BERLIN (Reuters) - Lufthansa’s (LHAG.DE) first flight from Berlin to the United States in over 16 years took off on Wednesday, although a slow start to sales shows the difficulties involved in trying to replace the gaps left by insolvent rival Air Berlin.
Germany’s second largest carrier Air Berlin (AB1.DE) filed for insolvency in August and carried out its last flight at the end of last month, leaving a gap in the market for long-haul flights from the German capital in particular.
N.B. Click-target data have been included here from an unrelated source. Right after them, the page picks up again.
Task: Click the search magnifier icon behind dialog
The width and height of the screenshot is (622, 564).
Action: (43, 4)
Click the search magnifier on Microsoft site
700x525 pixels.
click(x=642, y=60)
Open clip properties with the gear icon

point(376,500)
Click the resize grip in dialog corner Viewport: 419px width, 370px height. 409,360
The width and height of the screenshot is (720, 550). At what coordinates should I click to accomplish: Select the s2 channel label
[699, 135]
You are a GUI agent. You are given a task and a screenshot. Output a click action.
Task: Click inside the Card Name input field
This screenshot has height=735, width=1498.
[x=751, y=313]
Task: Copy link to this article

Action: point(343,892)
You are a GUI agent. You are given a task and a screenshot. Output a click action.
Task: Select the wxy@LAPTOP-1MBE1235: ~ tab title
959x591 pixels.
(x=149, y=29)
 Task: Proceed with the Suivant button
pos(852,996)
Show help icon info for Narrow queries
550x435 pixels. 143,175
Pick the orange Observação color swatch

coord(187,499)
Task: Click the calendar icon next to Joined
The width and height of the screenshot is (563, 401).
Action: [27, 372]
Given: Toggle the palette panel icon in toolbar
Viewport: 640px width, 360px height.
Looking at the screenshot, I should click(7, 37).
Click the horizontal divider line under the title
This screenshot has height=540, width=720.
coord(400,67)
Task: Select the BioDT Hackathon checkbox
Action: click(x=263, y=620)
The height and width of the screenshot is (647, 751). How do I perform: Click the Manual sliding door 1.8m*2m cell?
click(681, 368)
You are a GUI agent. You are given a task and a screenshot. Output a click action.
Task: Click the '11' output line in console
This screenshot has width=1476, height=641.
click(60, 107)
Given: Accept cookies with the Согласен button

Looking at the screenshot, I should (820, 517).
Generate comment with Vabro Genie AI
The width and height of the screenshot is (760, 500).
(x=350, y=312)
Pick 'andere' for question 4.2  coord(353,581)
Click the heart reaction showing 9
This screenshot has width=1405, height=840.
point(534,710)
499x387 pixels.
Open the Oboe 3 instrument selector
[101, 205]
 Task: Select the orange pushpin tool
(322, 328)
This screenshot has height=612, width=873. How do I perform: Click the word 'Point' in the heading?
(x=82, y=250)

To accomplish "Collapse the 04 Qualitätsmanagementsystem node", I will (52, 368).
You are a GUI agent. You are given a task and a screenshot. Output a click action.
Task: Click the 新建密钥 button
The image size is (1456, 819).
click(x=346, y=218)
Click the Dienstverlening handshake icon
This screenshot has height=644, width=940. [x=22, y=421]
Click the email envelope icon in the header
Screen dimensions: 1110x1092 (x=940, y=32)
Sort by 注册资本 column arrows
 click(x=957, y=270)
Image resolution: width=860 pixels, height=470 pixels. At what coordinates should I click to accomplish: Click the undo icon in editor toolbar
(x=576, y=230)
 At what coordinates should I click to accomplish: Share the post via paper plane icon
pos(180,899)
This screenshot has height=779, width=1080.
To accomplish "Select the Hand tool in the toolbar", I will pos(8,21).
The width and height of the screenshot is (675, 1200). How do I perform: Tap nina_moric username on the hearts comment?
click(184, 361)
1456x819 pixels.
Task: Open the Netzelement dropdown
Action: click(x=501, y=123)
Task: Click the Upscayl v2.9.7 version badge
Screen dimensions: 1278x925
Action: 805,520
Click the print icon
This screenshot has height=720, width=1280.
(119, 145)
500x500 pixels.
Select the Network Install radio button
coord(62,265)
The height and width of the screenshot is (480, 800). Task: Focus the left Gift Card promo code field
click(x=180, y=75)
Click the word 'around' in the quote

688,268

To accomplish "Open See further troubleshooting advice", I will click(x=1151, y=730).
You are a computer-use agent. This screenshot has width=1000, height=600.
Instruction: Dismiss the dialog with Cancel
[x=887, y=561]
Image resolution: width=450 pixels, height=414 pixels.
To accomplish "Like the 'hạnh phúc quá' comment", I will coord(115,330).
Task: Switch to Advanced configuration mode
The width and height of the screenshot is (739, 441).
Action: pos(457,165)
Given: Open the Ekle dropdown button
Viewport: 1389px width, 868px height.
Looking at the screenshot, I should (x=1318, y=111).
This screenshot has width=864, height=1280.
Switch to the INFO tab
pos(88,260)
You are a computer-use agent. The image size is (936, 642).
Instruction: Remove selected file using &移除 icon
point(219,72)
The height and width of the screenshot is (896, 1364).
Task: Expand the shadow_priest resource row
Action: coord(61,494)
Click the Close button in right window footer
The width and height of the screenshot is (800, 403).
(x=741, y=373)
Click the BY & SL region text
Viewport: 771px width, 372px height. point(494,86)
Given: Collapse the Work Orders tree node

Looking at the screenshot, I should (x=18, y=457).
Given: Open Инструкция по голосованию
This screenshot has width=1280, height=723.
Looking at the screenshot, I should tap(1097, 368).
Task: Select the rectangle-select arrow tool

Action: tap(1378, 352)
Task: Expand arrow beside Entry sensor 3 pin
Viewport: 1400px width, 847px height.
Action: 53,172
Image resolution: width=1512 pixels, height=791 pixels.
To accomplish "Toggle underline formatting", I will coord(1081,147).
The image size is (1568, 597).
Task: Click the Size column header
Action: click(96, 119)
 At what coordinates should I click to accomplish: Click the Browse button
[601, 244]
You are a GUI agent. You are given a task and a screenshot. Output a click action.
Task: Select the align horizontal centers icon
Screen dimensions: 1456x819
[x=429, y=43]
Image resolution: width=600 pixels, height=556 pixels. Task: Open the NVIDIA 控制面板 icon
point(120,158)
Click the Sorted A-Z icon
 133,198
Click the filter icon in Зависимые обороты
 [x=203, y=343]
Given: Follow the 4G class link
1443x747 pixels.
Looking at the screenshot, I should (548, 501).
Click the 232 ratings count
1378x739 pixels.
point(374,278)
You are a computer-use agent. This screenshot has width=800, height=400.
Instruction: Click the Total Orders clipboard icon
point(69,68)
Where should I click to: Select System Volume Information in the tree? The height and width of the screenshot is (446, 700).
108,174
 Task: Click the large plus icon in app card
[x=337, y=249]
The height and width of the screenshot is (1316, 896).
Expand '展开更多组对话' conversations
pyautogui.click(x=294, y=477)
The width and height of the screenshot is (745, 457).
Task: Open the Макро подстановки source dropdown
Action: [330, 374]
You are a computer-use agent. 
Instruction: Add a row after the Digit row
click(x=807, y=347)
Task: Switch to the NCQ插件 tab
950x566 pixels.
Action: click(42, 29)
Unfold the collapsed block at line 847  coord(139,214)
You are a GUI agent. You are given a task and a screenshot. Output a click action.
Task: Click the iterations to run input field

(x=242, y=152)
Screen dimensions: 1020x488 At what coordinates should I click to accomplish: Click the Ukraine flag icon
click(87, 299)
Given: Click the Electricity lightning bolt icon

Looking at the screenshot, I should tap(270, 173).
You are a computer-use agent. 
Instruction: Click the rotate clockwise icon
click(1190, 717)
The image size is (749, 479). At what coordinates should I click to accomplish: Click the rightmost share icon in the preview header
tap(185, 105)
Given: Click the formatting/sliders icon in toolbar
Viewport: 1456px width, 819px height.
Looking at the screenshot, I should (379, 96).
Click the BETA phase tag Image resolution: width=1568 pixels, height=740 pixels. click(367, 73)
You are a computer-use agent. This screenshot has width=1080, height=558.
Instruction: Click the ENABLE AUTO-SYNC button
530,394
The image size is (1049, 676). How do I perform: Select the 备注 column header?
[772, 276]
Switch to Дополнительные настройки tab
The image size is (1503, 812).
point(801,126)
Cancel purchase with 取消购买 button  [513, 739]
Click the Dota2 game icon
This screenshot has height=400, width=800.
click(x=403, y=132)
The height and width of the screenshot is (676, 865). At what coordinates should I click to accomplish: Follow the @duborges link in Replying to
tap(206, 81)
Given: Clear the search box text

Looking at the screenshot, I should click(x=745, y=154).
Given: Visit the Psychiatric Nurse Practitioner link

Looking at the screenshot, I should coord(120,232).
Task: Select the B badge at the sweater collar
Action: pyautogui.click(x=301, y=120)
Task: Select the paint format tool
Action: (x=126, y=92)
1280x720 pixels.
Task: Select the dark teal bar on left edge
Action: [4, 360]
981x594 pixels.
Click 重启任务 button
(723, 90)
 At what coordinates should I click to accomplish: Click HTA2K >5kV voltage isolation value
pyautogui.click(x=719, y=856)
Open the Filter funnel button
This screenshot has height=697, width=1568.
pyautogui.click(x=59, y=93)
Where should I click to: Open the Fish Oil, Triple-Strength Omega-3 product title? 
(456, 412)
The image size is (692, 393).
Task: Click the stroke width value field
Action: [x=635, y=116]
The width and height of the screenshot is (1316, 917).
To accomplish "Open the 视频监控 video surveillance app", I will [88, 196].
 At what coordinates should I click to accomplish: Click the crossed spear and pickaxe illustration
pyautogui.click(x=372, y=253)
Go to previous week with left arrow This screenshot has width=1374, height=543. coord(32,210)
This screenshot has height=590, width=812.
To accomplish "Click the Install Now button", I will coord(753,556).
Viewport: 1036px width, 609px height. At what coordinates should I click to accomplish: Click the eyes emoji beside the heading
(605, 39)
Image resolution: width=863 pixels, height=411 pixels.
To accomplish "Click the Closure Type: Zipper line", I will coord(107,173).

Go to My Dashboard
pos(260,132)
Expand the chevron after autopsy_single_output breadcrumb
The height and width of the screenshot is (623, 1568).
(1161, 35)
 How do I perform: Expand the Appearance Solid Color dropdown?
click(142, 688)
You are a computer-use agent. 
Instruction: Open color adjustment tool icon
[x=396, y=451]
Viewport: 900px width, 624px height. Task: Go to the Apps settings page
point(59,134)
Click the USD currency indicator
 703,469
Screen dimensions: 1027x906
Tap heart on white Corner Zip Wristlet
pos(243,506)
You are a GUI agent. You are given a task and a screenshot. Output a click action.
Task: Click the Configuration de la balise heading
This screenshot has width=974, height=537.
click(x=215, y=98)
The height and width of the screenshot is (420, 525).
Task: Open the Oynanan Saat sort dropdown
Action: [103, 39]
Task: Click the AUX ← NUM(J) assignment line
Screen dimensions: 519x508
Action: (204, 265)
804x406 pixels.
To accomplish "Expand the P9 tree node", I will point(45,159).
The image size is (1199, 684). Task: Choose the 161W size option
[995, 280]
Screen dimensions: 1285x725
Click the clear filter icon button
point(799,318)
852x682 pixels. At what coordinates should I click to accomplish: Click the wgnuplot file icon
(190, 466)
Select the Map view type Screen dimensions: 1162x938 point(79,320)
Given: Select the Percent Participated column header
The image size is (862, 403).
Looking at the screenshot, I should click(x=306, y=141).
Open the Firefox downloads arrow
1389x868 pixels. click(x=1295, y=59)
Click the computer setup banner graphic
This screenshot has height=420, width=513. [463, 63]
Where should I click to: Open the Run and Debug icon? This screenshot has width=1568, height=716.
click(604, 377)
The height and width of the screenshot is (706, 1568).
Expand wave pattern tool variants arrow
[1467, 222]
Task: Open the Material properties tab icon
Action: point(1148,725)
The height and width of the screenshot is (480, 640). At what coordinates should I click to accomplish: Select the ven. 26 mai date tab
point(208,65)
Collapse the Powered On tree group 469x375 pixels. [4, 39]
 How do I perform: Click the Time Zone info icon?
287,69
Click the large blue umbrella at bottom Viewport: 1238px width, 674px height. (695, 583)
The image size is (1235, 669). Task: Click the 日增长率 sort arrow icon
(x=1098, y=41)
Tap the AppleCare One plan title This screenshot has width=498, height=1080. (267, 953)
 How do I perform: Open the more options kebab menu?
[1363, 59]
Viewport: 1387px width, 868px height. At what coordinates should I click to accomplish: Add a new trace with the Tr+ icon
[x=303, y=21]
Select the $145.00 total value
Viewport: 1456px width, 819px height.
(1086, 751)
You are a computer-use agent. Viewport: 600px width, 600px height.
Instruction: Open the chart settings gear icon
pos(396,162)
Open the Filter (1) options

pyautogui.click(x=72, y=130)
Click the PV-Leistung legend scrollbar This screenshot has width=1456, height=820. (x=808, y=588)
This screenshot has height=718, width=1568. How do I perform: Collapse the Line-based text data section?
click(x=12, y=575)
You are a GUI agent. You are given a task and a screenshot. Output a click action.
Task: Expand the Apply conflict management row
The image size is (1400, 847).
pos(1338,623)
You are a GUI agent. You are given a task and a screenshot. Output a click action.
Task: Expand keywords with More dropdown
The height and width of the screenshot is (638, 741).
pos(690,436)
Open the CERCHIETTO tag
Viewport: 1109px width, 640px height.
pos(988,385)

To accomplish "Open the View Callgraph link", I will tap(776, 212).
“Of course bookings are slow at this stage,” Lufthansa board member Harry Hohmeister told Reuters at Berlin’s Tegel airport ahead of the departure of the flight to New York’s JFK on Wednesday.
He said that usually Lufthansa would give 12 months notice of a new long-haul route, or eight months at a minimum, but in this case it had only six weeks to sell tickets ahead of the first flight.
“The next four weeks will be difficult, then we get a peak at Christmas time and then it will develop better, otherwise we wouldn’t do it,” Hohmeister said.
Lufthansa has traditionally shied away from long-haul flights from Berlin, instead flying intercontinental routes from its hubs in Frankfurt and Munich.
Hohmeister said the Lufthansa group was currently looking at other long-haul options from Berlin, but that any would likely be flown by its budget arm Eurowings.
Lufthansa is currently awaiting EU approval for a deal to take over large parts of Air Berlin, which will see it adding 81 planes to the group.
The collapse of Air Berlin means Berlin Airports will see a dip in passenger number growth this year after a period of strong demand.
Britain’s easyJet (EZJ.L), which is planning to take over some Air Berlin operations at Tegel, has said it expects to run a reduced schedule this winter from the airport.
“We expect that new partners will quickly bring growth,” Berlin Airports CEO Engelbert Luetke Dalderup said, urging Lufthansa to “never say never” to the idea of Berlin as a hub.